#### The problem:
Look through the records below for the line holding "The width and height of the screenshot is (1456, 819).". Write it out exactly, with each following line through the line holding "The image size is (1230, 980).".

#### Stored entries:
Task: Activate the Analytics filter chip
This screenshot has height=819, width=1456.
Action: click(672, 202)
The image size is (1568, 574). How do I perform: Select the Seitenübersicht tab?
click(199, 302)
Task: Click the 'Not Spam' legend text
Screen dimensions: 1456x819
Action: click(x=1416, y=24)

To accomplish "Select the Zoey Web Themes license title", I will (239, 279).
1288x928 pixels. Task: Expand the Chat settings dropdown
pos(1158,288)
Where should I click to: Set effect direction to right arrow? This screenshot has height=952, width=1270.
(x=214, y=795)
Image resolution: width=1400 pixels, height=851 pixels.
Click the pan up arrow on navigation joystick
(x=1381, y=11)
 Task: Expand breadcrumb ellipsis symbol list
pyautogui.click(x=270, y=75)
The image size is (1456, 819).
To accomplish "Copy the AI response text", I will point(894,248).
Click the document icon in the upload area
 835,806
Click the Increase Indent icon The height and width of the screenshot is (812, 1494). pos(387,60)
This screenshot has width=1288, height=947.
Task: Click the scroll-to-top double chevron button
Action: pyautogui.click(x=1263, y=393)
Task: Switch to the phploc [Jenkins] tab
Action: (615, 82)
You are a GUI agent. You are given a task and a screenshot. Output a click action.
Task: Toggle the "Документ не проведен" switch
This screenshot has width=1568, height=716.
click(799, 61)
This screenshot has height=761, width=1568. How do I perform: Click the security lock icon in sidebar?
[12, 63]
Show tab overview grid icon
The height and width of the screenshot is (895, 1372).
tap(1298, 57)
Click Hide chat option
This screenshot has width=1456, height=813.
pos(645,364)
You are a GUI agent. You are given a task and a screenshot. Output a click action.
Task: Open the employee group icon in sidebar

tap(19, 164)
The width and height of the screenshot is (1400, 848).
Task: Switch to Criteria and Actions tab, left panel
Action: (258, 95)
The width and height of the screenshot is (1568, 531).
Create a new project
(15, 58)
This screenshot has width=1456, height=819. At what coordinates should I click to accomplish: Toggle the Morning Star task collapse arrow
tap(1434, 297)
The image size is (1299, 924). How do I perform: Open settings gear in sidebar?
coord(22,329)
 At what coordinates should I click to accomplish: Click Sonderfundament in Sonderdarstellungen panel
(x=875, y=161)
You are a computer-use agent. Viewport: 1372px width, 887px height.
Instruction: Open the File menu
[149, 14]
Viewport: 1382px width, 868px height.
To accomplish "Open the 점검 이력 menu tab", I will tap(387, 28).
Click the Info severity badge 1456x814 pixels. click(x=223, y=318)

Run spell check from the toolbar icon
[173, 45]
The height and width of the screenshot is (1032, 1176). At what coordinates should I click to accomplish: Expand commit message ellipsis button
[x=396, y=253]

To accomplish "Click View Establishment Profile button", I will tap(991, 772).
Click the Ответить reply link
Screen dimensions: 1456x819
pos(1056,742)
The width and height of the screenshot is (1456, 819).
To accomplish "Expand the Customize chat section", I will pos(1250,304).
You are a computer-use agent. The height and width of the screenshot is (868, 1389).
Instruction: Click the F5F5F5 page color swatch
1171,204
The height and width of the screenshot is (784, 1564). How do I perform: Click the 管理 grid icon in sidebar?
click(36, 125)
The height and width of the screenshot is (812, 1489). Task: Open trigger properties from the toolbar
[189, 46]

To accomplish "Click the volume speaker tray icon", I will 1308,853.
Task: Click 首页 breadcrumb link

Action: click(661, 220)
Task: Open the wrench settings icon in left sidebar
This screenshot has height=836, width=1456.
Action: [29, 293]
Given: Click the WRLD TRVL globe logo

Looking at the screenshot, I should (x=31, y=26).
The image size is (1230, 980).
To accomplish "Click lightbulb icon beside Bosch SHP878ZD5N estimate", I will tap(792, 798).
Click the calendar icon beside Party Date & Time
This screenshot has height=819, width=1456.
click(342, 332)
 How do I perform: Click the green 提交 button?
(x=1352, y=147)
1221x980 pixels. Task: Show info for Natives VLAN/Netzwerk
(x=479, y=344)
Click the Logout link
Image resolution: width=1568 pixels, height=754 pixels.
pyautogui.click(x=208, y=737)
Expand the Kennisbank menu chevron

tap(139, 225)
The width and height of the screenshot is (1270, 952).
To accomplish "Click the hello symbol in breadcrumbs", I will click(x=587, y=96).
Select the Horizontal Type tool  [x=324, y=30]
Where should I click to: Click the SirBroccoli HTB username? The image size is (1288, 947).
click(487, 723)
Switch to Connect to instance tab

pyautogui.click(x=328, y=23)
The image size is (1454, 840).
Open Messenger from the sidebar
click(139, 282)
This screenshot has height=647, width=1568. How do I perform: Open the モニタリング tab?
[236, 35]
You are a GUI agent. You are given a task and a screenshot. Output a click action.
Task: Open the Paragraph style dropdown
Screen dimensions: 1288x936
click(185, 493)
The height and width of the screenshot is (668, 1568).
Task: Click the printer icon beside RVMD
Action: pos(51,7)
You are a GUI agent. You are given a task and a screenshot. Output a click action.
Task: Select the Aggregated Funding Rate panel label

#### Task output:
The width and height of the screenshot is (1456, 819).
To accomplish "Expand the Customize chat section", I will pos(1250,304).
You are a computer-use agent. The height and width of the screenshot is (868, 1389).
Instruction: Click the F5F5F5 page color swatch
1171,204
The height and width of the screenshot is (784, 1564). How do I perform: Click the 管理 grid icon in sidebar?
click(36, 125)
The height and width of the screenshot is (812, 1489). Task: Open trigger properties from the toolbar
[189, 46]

To accomplish "Click the volume speaker tray icon", I will 1308,853.
Task: Click 首页 breadcrumb link

Action: click(661, 220)
Task: Open the wrench settings icon in left sidebar
This screenshot has height=836, width=1456.
Action: [29, 293]
Given: Click the WRLD TRVL globe logo

Looking at the screenshot, I should (x=31, y=26).
The image size is (1230, 980).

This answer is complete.